"Oh, my poor child, how do I know? I hope, I pray it is not!" Her fingers closed on Flora's hand, and the girl clung to the kind grasp. It was a comfort, though it could not save her from the real finality.
In spite of the consciousness of a friendly presence in the house her fears increased as the afternoon waned, and her thoughts went back to what she had left behind her, and forward to what might be coming—the one person whom she so longed for, and so dreaded to see. He might be on his way now. He might at this moment be hurrying down the hedged lane from the station; and when he should come, and when they two were face to face, there would be no other "next time" for them. Everything was crystalizing, getting hard. Everything was getting too near the end to be malleable any more. It was her last chance to make him relinquish his unworthy purpose; perhaps his last chance to save himself from captivity. She found she hadn't a thing left unsaid, an argument left unused. What could she do that she had not done before, except to show him by just being here, accessible and ready to serve him at any risk, how much she cared? Could his generosity resist that?
Beyond the fact of getting him away safe she didn't think. Beyond that nothing looked large to her, nothing looked definite. The returning of the sapphire itself seemed simple beside it, and the fact that her position in the matter might never be explained of no importance.
Now while every moment drew her nearer her greatest moment she grew more absent, more strained, more restless, more intently listening, more easily starting at the lightest sound; until, at last, when the late day touched the rooms with fiery sunset colors, her friend, watchful of her changing mood, ready at every point to palliate circumstance, drew her out into the garden.

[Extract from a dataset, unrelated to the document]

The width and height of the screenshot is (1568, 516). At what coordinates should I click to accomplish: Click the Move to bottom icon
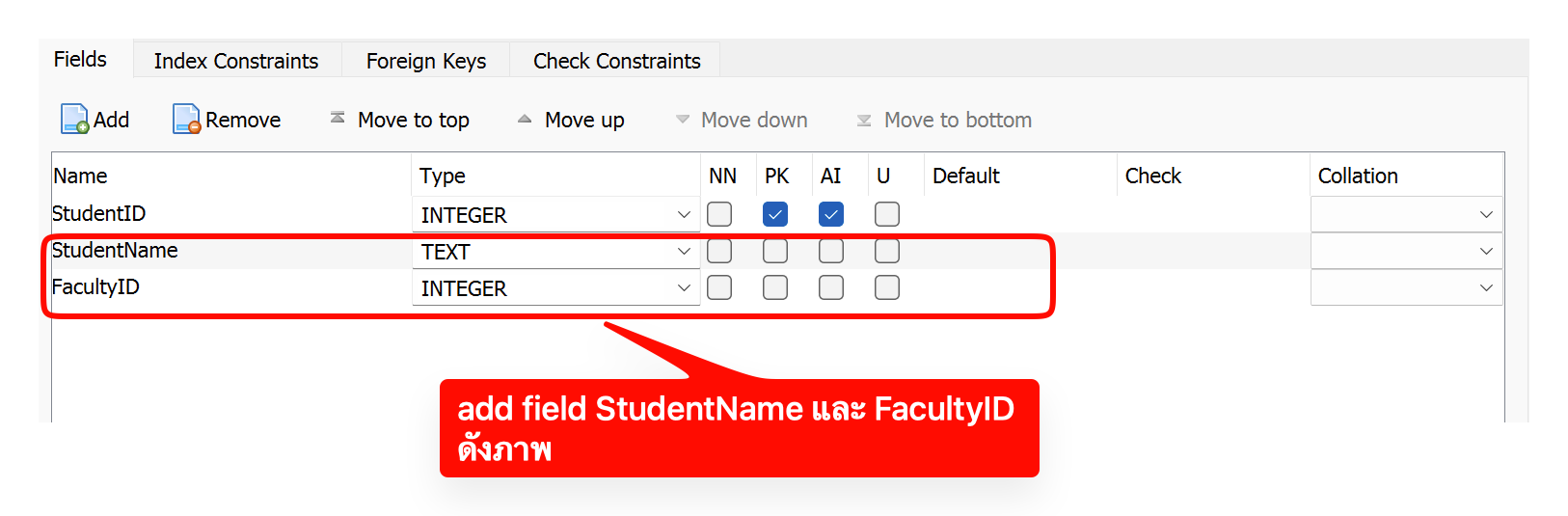[864, 121]
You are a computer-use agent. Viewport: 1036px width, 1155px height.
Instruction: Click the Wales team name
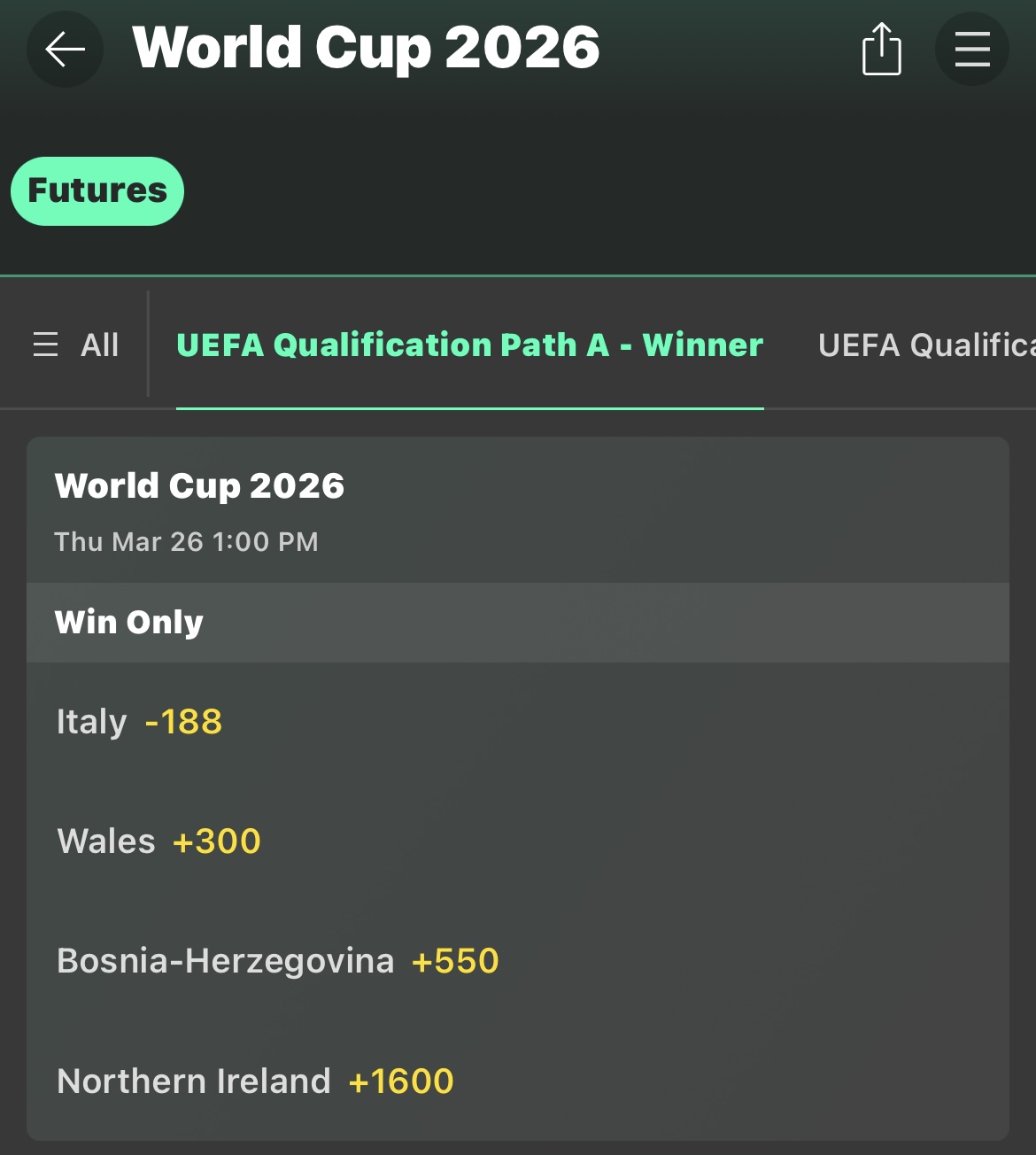point(106,841)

The wind, which had fallen with approaching evening, was only a whisper among the trees. The greenish-white bodies of statues in the shrubbery glowed ruddy. Gathering their skirts from the grass that glittered with the drops of the last shower, arm in arm the two women walked down the broad central gravel drive between ribbon beds of flowers. From here numerous paths paved with white stone went wandering under snowball trees and wild apple, losing themselves in shrubbery. But one made a clear turn across the lawn for the rose-garden, where in the midst a round pool of water lay like a flaming bit of the sunset sky. Among the bushes red and rose and white, the elder woman in her black, the younger in her gown more glowing, with a veil over her hair, walked, and, loitering, looked down into the water, seeing their faces reflected, and, behind, the tangled brambles and the crimson sky. They did not speak, but at last their companionship was peaceful, was perfect. The only sounds were the sleepy notes of birds and that faint, high whisper of the tree tops on an evening that is not still.
Loud and shrill and shriller and more piercing, from the west wing of the house, overhanging the garden, the sound reached them—an alarum that set Flora's heart to leaping. Startled apart, they listened.
"Would that be—is that for you?"
"I think it's for me."
The words came from them simultaneously, and almost at the same instant Flora had started across the lawn. The sight of an aproned maid coming out on the veranda and peering down the garden set her running fleetly.
"It's a telephone for Miss Gilsey," the girl said.